Schritt 6: Finde geeignete Steine

Kieselsteine in Schubkarre

Steine sind in einem Steingarten das wichtigste Gestaltungselement. Daher ist es wichtig, sie sorgfältig auszuwählen. Überlege dir, welche Größen du benötigst und welche Farben und Texturen optisch miteinander harmonieren. Anthrazitfarbener Schiefer verfügt über eine glatte Oberfläche und scharfe Kanten. Dagegen ist Vulkangestein wie dunkler Basalt poröser und die Steine sind meist etwas abgerundet. Sollen in deinem Steingarten nach der Gestaltung helle Brauntöne dominieren, wählst du am besten Tuff oder Jurakalk. Durch eine mehrfarbige Musterung zeichnet sich hingegen Gneis aus. Du kannst aber auch unter Verwendung mehrerer verschiedener Gesteinsarten eine Gebirgslandschaft nachahmen. Doch Vorsicht: Ein zu bunter Mix wirkt unruhig.

Steine geben Mineralien ab.

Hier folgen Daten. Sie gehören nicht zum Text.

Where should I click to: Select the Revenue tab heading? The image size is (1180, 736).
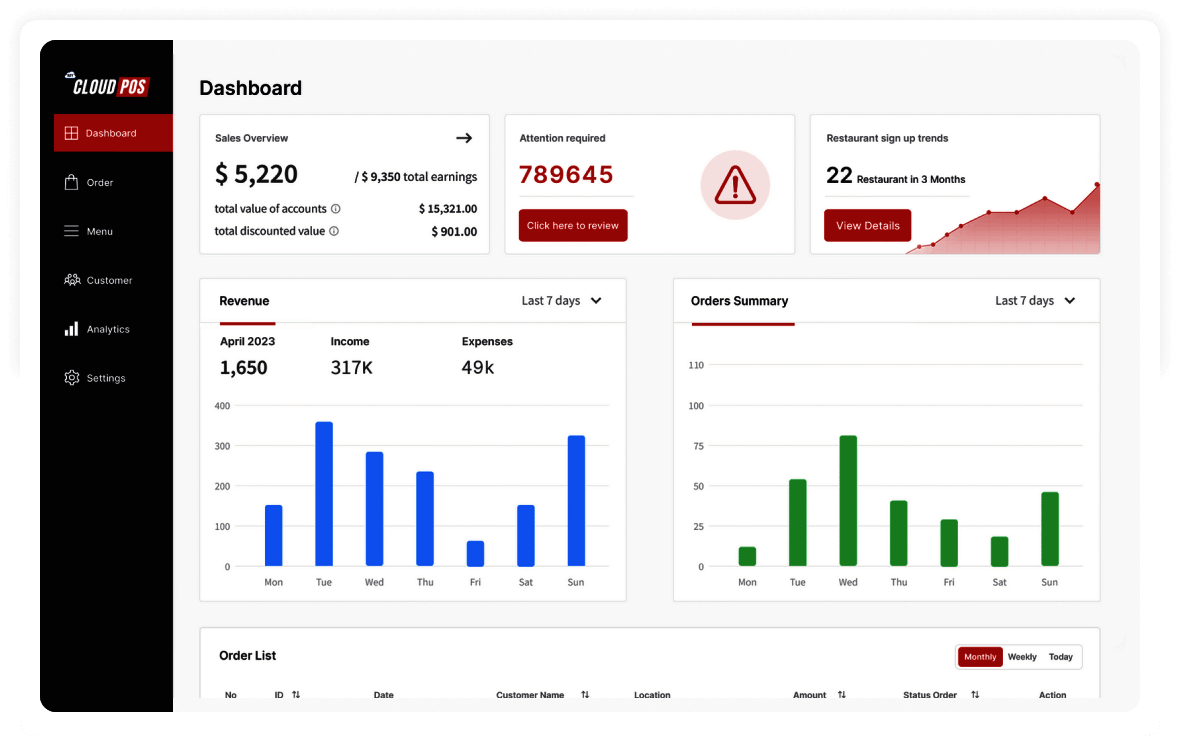tap(244, 301)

Daher solltest du auch berücksichtigen, inwieweit Gestein langfristig den pH-Wert des Bodens beeinflusst. Mit Jurakalk und Tuff tust du solchen Pflanzen etwas Gutes, die basische Böden bevorzugen. Dazu gehören beispielsweise viele alpine Steingartengewächse. Granit und Basalt schaffen hingegen ein neutrales bis leicht saures Milieu.

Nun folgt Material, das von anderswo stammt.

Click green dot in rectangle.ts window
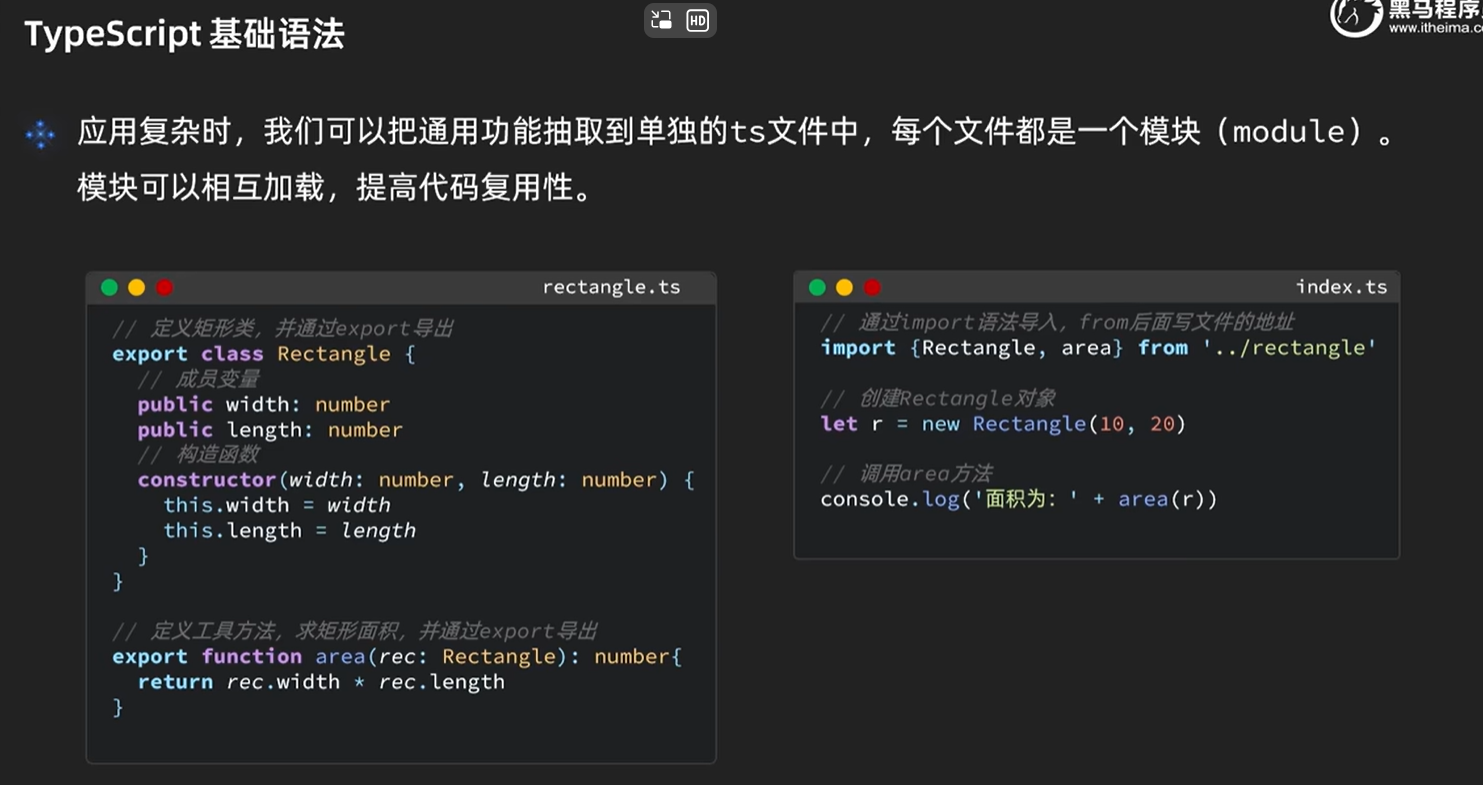Image resolution: width=1483 pixels, height=785 pixels. pos(109,288)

Schritt 7: Platziere die Steine

Steine legen

Soll es ein Steingarten im modernen Design oder die Miniaturausgabe einer Bergflora sein? Je nach gewünschtem Stil verlegst du die Steine entweder nach streng geometrischen Prinzipien oder in unregelmäßiger Anordnung. Im Allgemeinen wirkt eine asymmetrische Anordnung natürlicher. Sehr schön sehen auch Beete aus, bei denen größere Steine geschwungene Konturen schaffen. Alternativ kannst du auch auf Kontraste setzen und im Wechsel glatt geschliffene Granitbrocken, rundliche Zierkiesel und porösen Tuff verteilen. Orientiere dich dabei an deiner Planungsskizze: Platziere zuerst die großen und auffälligen Steine. Verankere diese, indem du sie bis zu einem Drittel eingräbst. Schütte für noch mehr Stabilität die dabei entstehenden Hohlräume mit Sand auf.

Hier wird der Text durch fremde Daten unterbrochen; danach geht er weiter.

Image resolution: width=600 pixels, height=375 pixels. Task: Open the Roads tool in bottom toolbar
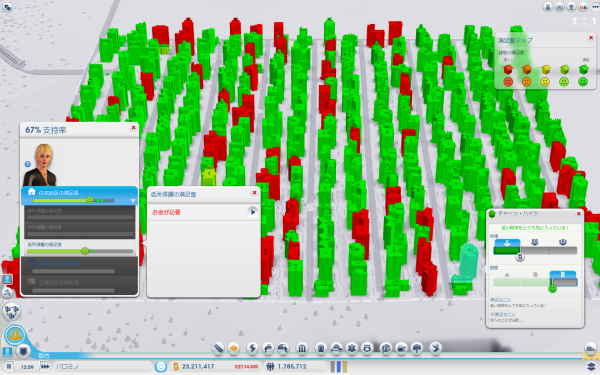(218, 348)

Schritt 8: Steingarten bepflanzen und dekorieren

Nimm auch hierbei deinen Plan zu Hilfe und setze die Steingartenpflanzen gezielt als Gestaltungselemente ein – achte dabei auch auf die verschiedenen Vegetationszeiten. Pflanze sonnenverwöhnte mediterrane Gewächse lieber in Nähe eines größeren Steinbrockens, der die Tageswärme länger speichert. Setze zudem die Jungpflanzen, Blumenzwiebeln oder Samen in größeren Abständen zueinander ein, damit sich die Pflanzen nicht gegenseitig in die Quere kommen. Grabe zuerst ein ausreichend großes Loch. Hast du ein Vlies ausgelegt, solltest du den Stoff kreuzförmig einschneiden. Bedecke die Wurzelkrone vollständig mit Substrat und anschließend mit einer Kiesschicht. Das sieht nicht nur stimmiger aus, sondern hält auch Unkraut und überschüssiges Regenwasser fern. Anschließend kannst du deinen Steingarten durch Gartendekoration wie Sturmlaternen, Amphoren und Figuren in Szene setzen oder auch Sitzbänke aufstellen.


Schritt 9: Pflege deinen Garten

Ist dein Steingarten fertig angelegt, solltest du die Pflanzen sparsam gießen. Nun gilt es, erst einmal abzuwarten, bis sich die Gewächse voll entfaltet haben. Dünger- und Wasserbeigaben benötigen Steingartenpflanzen nur selten. Entferne jedoch regelmäßig welke Blätter, jäte Unkraut und begrenze allzu stark wuchernde Arten, damit sich alle Pflanzen gut entwickeln können und der Steingartencharakter erhalten bleibt.


Steingartenpflanzen: Gewächse für tolle Miniaturlandschaften

Wenn du einen Steingarten anlegst, solltest du dafür kleinwüchsige Pflanzen nutzen, die eine trockene und nährstoffarme Umgebung bevorzugen.

Pflanzen Steingarten
  • Polsterstauden: Kompakte Blütenpflanzen wie Blaukissen und Wolfsmilch entfalten sich im Steingarten zu herrlich blühenden kleinen Büscheln.
  • Immergrüne Zwerggehölze: Kiefer, Wacholder, Balsamtanne und Zypresse gibt es auch im Kleinformat. Mit ihnen ahmst du einen Naturwald nach. Sie sorgen das ganze Jahr über für grüne Tupfer.
  • Mediterrane Kräuter: Lavendel, Rosmarin, Salbei und Zitronenthymian wachsen buschig und sorgen für südliches Ambiente. Achte bei ihnen auf eine vollsonnige Lage.
  • Gräser: Ganzjährige Ziergräser wie Segge oder Lampenputzergras sehen richtig angelegt aus wie eine kleine Steppenlandschaft. Sie erlauben bei einer terrassenartigen Anlage eine reizvolle Höhenstaffelung.
  • Dickblattgewächse: Die rosettenförmig wachsenden fleischigen Blätter von Hauswurz und Aeonium harmonieren optisch wunderbar mit Natursteinen und runden Kieseln.